ベイリー:本作のプロモーションでミッキーと『プー あくまのくまさん』(2023年)のプーを戦わせる短編を作ったんだ。その時、ミッキーの中の人にアクションができる俳優を使ったんだけど、演出していて伝わらないことが多々あった。マスクだと表情ではなくボディランゲージで物語を作っていかなきゃならないからね。でも、本編で中に入ってくれたサイモンは“慣れている”から、とても撮影しやすかったよ。
――オリジナル版と、ジョークと残酷描写が10分以上追加されたディレクターズ・カット、2つのバージョンが存在しますね。なぜ2バージョン制作したのでしょうか?
ベイリー:ディレクターズカットは20分長いよ! オリジナル版は本当に急いで撮ったんだ。それで公開したんだけど、テスト試写での観客の反応を見ると、もっとゴア描写を望まれていると感じた。だから森の一軒家と『アメリカン・サイコ』(2000年)のオマージュシーンを追加撮影したんだ。一軒家の場面は、テレポートの有効活用にもなったよ。君はどっちが好きだい?
――ディレクターズカット版に決まってるじゃないですか!
ベイリー:それはよかった。アメリカではオリジナル版しか公開できなかったけど、ディレクターズカットが公開される日本はラッキーだよ!
「“悪いスーパーマン”の良いアイディアが浮かんだ」
――お二人とも低予算の映画に長く携われています。予算が潤沢にある作品について思うことはありますか?
ベイリー:うーん。フラストレーションに感じるのは、僕たちが作っている映画と数千万ドルの予算で撮られているスタジオ作品が同じ土俵で比べられてしまうことかな。もちろん皆、予算の大小はあれど色々な制約の中で楽しい映画を撮ろうと頑張っているんだけど……。

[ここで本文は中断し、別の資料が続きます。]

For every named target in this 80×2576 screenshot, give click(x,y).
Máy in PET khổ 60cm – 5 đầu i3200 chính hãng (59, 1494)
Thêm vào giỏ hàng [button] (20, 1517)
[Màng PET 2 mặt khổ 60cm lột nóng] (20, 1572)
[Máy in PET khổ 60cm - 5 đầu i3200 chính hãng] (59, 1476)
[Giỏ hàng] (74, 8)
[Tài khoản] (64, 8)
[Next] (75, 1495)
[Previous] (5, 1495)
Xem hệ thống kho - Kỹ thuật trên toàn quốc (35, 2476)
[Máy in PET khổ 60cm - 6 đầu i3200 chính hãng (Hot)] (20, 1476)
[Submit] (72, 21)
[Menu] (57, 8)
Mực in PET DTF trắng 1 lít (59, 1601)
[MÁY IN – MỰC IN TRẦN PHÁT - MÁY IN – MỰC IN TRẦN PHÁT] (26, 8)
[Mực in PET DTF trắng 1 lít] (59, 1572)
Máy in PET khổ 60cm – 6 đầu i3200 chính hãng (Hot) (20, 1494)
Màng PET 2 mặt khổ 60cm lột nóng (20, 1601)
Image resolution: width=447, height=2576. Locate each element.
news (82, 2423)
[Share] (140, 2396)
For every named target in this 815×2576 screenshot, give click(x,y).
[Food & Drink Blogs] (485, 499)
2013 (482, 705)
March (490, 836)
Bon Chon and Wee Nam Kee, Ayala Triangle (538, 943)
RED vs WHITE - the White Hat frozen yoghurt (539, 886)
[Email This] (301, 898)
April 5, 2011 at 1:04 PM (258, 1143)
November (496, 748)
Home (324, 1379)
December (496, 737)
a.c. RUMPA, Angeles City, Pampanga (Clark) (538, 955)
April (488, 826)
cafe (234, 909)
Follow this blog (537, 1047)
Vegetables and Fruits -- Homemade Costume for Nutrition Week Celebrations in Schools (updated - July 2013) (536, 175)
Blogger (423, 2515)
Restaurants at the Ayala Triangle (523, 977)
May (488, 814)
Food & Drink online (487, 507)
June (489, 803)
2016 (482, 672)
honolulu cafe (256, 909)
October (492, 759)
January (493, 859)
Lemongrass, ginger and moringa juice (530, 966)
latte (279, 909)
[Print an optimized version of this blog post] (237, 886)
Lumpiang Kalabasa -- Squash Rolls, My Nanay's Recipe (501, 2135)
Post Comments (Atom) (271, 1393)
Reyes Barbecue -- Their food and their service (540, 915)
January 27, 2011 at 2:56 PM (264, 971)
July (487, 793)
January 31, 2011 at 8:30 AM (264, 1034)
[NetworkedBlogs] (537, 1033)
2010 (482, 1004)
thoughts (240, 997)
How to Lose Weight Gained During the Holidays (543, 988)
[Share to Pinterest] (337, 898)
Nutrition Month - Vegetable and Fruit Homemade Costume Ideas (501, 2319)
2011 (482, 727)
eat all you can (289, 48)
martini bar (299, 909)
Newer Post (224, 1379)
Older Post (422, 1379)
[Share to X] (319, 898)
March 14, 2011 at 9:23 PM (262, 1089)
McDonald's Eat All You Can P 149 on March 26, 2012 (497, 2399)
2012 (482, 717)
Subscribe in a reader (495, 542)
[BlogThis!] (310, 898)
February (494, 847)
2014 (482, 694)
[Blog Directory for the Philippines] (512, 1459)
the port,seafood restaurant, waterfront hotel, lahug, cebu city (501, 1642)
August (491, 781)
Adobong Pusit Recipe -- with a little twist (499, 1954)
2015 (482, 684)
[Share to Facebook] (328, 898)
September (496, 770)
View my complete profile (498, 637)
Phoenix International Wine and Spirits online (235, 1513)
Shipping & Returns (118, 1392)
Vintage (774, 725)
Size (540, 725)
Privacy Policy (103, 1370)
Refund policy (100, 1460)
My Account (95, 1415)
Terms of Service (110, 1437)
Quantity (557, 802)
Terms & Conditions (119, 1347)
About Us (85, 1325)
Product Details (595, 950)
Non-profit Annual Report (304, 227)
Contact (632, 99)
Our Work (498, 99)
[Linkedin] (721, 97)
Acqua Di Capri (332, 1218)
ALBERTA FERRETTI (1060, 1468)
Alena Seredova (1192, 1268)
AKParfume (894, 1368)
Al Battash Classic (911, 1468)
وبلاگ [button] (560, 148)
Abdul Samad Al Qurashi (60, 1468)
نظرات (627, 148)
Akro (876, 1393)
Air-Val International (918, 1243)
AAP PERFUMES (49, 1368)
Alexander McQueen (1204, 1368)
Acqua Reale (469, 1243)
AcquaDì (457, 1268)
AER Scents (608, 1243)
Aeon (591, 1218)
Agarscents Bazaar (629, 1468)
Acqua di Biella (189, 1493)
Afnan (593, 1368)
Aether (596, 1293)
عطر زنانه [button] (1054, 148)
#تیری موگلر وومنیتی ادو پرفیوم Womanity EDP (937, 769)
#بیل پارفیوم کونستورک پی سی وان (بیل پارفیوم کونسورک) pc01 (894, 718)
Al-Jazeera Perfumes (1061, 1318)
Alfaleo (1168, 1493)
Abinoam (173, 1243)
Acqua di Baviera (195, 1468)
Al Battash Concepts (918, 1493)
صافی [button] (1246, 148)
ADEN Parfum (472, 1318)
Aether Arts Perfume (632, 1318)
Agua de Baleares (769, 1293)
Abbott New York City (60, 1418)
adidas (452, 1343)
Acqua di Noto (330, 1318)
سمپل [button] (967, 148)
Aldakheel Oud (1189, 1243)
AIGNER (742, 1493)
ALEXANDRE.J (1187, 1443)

ハリウッド大作の中でも駄作はあるわけで、要は情熱と優れたアイディアがないと良い作品にはならないし、なによりも観てもらわないとならない。その点、僕たちは沢山の人に観てもらえているから幸運だと言えるね。
――沢山の人に観てもらいたいとのことですが、本作から観客にどんなことを受け取って欲しいですか?
ベイリー:純粋にエンタメとして楽しんでほしい。現実逃避に使うのもいいね。ポップコーンを食べながら、日々の悩みを吹き飛ばしてくれたらと思うよ。
――ところで、ディズニーキャラ以外で弄りたいキャラはいますか?
ベイリー:ヒラリー・クリントン……というのはさておき、スーパーマン……悪くしたいな。
サイモン&ベイリー************(聞こえないように何か話している)
――どうしました?
ベイリー:“悪いスーパーマン”の良いアイディアが浮かんだんだ。
サイモン:えっとね……。
ベイリー:ダメダメ、内緒!
――うぅ……続編、楽しみに待っています!
……お二人とも悪ガキ丸出しで、「ああ、こういう純粋なホラークリエイターがインディーズホラー界の根底を支えているのだ」と感じることができた。同席していたご家族の方も明るく、笑顔が絶えない素敵な時間を過ごすことができた。
『マッド・マウス』は、いわゆるインディーズ映画の域を出ないかもしれないが、無邪気なホラー映画として楽しんでもらえたら幸いだ。